The U.S. Supreme Court has ruled 6-3 in the case of West Virginia v. the Environmental Protection Agency that the EPA lacks broad authority to regulate carbon dioxide emissions related to climate change.
With conservatives in the majority, the court said that the Clean Air Act does not give the EPA broad authority to regulate greenhouse gas emissions from power plants.
The court’s ruling could complicate the administration’s plans to combat climate change. Its proposal to regulate power plant emissions is expected by the end of the year.
President Joe Biden aims to cut the nation’s greenhouse gas emissions in half by the end of the decade and to have an emissions-free power sector by 2035. Power plants account for roughly 30% of carbon dioxide output.
The justices heard arguments in the case on the same day that a United Nations panel’s report warned that the effects of climate change are about to get much worse, likely making the world sicker, hungrier, poorer, and more dangerous in the coming years.
The power plant case has a long and complicated history that begins with the Obama administration’s Clean Power Plan. That plan would have required states to reduce emissions from the generation of electricity, mainly by shifting away from coal-fired plants.
But that plan never took effect. Acting in a lawsuit filed by West Virginia and others, the Supreme Court blocked it in 2016 by a 5-4 vote, with conservatives in the majority.
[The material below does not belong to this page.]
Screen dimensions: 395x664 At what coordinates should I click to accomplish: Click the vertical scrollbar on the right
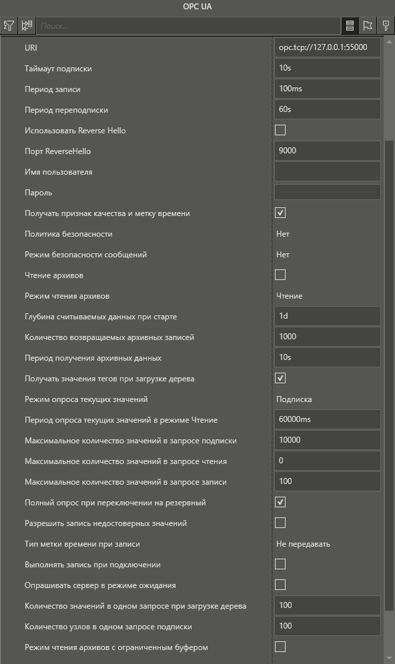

With the plan on hold, the legal fight over it continued. But after President Donald Trump took office, the EPA repealed the Obama-era plan. The agency argued that its authority to reduce carbon emissions was limited, and it devised a new plan that sharply reduced the federal government’s role in the issue.
New York, 21 other mainly Democrat-led states, the District of Columbia, and some of the nation’s largest cities sued over the Trump plan. The federal appeals court in Washington ruled against both the repeal and the new plan, and its decision left nothing in effect while the new administration drafted a new policy.
The reductions sought in the Obama plan by 2030 already have been achieved through the market-driven closure of hundreds of coal plants.
Power plant operators serving 40 million people called on the court to preserve the companies’ flexibility to reduce emissions while maintaining reliable service. Prominent businesses that include Apple, Amazon, Google, Microsoft, and Tesla also backed the administration.
A total of 19 mostly Republican-led states and coal companies led the fight at the Supreme Court against broad EPA authority to regulate carbon output.